*** Block opens ***
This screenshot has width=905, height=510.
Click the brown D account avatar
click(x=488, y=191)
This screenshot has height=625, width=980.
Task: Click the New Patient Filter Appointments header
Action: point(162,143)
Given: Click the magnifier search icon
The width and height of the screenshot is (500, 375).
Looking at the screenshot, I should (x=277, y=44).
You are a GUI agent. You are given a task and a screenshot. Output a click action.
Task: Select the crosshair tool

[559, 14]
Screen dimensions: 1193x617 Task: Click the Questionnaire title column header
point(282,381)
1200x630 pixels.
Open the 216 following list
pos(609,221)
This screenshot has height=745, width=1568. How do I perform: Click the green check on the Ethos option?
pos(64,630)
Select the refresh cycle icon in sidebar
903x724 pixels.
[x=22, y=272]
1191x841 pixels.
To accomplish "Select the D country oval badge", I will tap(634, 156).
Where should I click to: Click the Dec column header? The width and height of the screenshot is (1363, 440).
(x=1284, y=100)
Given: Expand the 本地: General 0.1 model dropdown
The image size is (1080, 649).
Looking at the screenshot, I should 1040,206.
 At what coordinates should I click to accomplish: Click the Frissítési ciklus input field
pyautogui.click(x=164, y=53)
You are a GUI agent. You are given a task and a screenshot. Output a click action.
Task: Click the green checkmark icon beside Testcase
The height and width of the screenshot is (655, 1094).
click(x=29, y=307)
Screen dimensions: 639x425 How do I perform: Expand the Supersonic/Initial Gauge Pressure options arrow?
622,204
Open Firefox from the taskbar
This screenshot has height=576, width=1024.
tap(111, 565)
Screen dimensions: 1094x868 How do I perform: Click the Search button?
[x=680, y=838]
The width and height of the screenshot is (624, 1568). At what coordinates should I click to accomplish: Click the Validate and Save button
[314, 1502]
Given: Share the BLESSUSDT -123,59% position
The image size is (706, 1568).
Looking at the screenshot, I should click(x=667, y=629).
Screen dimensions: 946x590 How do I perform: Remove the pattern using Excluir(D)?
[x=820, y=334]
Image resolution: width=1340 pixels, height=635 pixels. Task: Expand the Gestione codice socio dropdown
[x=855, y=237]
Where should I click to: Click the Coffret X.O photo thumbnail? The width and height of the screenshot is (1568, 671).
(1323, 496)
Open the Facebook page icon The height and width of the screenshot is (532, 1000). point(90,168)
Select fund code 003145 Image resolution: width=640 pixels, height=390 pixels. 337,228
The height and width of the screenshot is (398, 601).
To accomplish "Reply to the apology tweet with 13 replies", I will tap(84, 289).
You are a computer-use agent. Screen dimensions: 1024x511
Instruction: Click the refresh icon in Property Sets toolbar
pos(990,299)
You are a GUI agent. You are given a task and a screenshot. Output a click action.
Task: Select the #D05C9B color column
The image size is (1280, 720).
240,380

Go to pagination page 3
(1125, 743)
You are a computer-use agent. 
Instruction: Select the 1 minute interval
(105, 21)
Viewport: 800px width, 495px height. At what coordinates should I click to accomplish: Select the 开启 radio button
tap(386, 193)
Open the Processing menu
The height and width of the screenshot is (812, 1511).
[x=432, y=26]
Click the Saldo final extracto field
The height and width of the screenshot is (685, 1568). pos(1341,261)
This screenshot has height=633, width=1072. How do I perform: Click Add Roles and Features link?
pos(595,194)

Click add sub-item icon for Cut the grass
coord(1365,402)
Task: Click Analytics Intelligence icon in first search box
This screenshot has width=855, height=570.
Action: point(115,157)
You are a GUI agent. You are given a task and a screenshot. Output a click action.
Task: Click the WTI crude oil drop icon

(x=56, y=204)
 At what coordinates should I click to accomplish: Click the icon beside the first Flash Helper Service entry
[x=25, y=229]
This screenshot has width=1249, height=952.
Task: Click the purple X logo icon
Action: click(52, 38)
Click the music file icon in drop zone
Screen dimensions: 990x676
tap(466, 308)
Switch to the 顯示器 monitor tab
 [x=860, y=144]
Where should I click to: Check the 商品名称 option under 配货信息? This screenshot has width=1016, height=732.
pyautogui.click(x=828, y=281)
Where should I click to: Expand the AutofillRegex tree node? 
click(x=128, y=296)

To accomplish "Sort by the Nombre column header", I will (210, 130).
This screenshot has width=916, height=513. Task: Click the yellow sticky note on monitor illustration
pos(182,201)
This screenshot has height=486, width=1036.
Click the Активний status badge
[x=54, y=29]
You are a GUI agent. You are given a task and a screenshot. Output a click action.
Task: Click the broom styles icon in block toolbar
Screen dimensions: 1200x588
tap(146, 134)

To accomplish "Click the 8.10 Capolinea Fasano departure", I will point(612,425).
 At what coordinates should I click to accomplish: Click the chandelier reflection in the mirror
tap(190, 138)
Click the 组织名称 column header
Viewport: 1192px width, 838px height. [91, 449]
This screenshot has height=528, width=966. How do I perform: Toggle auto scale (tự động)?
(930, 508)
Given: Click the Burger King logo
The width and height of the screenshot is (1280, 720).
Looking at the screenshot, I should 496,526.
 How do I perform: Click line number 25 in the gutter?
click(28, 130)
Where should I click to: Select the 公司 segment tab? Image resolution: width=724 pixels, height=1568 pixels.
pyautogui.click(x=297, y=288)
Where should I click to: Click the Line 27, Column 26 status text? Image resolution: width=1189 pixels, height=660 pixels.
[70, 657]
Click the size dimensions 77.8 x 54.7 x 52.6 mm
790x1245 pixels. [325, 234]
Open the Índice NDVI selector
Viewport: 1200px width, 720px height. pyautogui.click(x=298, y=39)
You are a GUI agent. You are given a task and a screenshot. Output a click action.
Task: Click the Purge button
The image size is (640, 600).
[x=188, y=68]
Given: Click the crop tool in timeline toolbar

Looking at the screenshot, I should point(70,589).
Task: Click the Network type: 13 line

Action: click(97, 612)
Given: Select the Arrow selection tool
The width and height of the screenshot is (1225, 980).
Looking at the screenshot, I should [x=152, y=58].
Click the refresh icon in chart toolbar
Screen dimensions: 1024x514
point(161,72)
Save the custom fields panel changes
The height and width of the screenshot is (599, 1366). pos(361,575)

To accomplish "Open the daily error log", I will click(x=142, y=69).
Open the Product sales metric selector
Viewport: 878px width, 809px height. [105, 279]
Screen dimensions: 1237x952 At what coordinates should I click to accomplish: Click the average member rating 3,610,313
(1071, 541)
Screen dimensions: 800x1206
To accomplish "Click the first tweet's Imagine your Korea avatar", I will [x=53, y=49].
*** Block closes ***
**WHAT YOU HAVE TO DO**
Scan the records above. Return every line with "computer" in it.

**ANSWER FOR THE TASK**
You are a computer-use agent. Screen dimensions: 1024x511
You are a computer-use agent. 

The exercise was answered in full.